In the past 9 months, I have worked on my spiritual presence here. I pray throughout the day to live in my higher self and to serve a higher existence. I seek God to run my thoughts, words, and actions. I meditate at least 30 minutes in silence once a day. I spend between 30 and 45 minutes every day stating positive mantras. I listen to a spiritual message each morning for 20 minutes to start off my day. And I end my day with writing 9 different things to be grateful for to God in that given day. With all that work, my life has gotten better. First mentally. I noticed my thinking became more positive. My words became more positive. Life seemed a little less negative and clouded. And the more days that I continued to do all these actions, I noticed the depression and anxiety lessened as well. I added in bi-weekly acupuncture, polarity and reiki, and weekly therapy sessions and eliminated all chemical medications and caffeine in the process.

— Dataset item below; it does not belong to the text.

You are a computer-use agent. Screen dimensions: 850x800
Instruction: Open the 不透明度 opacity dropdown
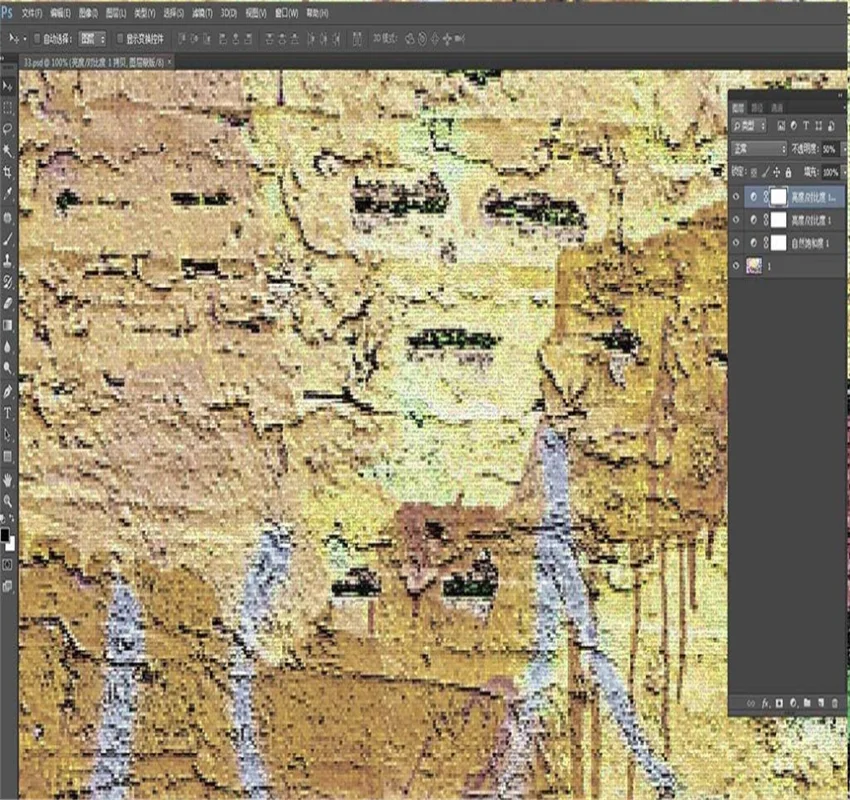point(843,148)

I have started to get some slight relief in my physical pain on many days. I believe that the more I continue my path of healing in the order I got sick, I will get better. I realized I decline first spiritually, then mentally, then emotionally, and finally physically. My healing has been in that same order. I had to work on the spiritual unrest from my childhood first and all the things. I followed on with that throughout my life. Then, I worked on my mental thought process through the mantras and therapy. Thought that and other positive actions, I found emotional healing taking place.
It’s just a matter of time with God at the center now for my life and my healing that the physical relief will come. In the meantime, all I have is today, one day at a time, and I will live it with having God at the helm guiding me on how to be the most loving, spiritual being that I can be in this lifetime.